Normality seems distant, our thoughts and hopes have been reprogrammed like the man in solitary confinement who on being given an hours exercise in the yard feels gratitude for the freedom. The things we took for granted, seeing our families, singing in praise, playing sport or just enjoying the company of friends. These are simple pleasures that we dream of and will congratulate the government on returning to us. We are forgetting we are free, we are forgetting that our homes were once our castles, we are forgetting to question the governments’ decisions, we are forgetting to protect our young and put their futures first. 

Warm weather will bring some relief as the summer will exercise its natural virus suppression, and the vaccine rollout is being presented as the way out. But what of next year and the next virus? What have we learnt? 

The NHS has structural weaknesses that sees it under pressure every winter as a result of challenges from influenza and winter vomiting. Add on a pandemic virus and it is not hard to understand the stress experienced. 

So, we need to make changes, we proved we can build bed capacity by constructing temporary hospitals but we still had a staffing problem. We need to increase training and flexibility in our staff so we can adapt service delivery and quickly have a larger number of intensive care staff to meet need.  

We need to consider the idea of a reserve force so when you leave the NHS or retire you give 2-3 years retained service and can be called upon in times of emergency. Training days would be paid to keep you ready and responsive to backfill as staff are moved forwards to the intensive front line.  
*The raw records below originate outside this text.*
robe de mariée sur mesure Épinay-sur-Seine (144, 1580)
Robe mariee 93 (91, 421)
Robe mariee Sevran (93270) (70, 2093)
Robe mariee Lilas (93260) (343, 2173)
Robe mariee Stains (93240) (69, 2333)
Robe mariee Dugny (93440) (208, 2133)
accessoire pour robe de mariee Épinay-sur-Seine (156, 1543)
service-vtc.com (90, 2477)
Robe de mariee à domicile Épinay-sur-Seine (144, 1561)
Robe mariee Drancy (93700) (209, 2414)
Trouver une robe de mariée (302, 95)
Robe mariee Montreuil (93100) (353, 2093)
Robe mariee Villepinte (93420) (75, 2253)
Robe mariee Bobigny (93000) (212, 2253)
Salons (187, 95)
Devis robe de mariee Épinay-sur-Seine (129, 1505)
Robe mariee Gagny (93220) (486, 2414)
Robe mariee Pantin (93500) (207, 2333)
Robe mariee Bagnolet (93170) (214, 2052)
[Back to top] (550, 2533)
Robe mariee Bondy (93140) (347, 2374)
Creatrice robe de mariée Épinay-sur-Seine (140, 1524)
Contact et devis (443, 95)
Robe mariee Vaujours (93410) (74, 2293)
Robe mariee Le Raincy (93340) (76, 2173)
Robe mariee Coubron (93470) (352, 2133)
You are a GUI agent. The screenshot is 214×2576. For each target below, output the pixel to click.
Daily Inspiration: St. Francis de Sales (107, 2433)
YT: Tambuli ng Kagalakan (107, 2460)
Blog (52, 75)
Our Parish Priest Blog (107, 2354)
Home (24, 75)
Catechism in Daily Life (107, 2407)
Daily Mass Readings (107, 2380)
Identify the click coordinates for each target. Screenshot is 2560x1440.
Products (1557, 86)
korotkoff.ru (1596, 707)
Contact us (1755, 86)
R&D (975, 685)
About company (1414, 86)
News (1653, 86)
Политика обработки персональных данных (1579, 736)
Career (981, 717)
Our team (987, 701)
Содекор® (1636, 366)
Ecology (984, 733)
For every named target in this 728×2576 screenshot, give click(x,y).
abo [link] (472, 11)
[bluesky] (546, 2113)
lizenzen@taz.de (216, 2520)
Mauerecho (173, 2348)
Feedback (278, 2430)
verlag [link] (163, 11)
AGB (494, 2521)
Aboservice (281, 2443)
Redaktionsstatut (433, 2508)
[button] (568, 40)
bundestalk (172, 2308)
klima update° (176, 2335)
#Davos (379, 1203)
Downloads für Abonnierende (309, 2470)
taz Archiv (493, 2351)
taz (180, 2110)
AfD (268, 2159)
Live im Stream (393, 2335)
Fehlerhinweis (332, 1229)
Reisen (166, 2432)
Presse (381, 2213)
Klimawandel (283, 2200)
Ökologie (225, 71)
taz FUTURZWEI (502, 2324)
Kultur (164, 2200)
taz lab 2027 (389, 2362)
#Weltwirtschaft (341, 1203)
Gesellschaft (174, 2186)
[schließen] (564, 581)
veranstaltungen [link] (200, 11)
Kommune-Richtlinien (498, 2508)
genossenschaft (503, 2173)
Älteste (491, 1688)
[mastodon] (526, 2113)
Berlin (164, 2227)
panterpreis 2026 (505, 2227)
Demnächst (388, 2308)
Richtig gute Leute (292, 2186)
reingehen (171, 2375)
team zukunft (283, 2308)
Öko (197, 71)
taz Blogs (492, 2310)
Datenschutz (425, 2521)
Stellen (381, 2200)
We need to have effective separation between pandemic treatment and the continuation of priority healthcare. 

We need to understand the epidemiology of virus’, protecting the vulnerable without harming those who are not vulnerable to death. 

But most of all we must never again blind ourselves to the collateral damage to our children and young people by using behavioural approaches based on fear.

Before becoming a Member of the Scottish Parliament for the South of Scotland Michelle Ballantyne was a nurse and NHS manager of twenty-five years experience. In January Michelle became leader of Reform UK Scotland.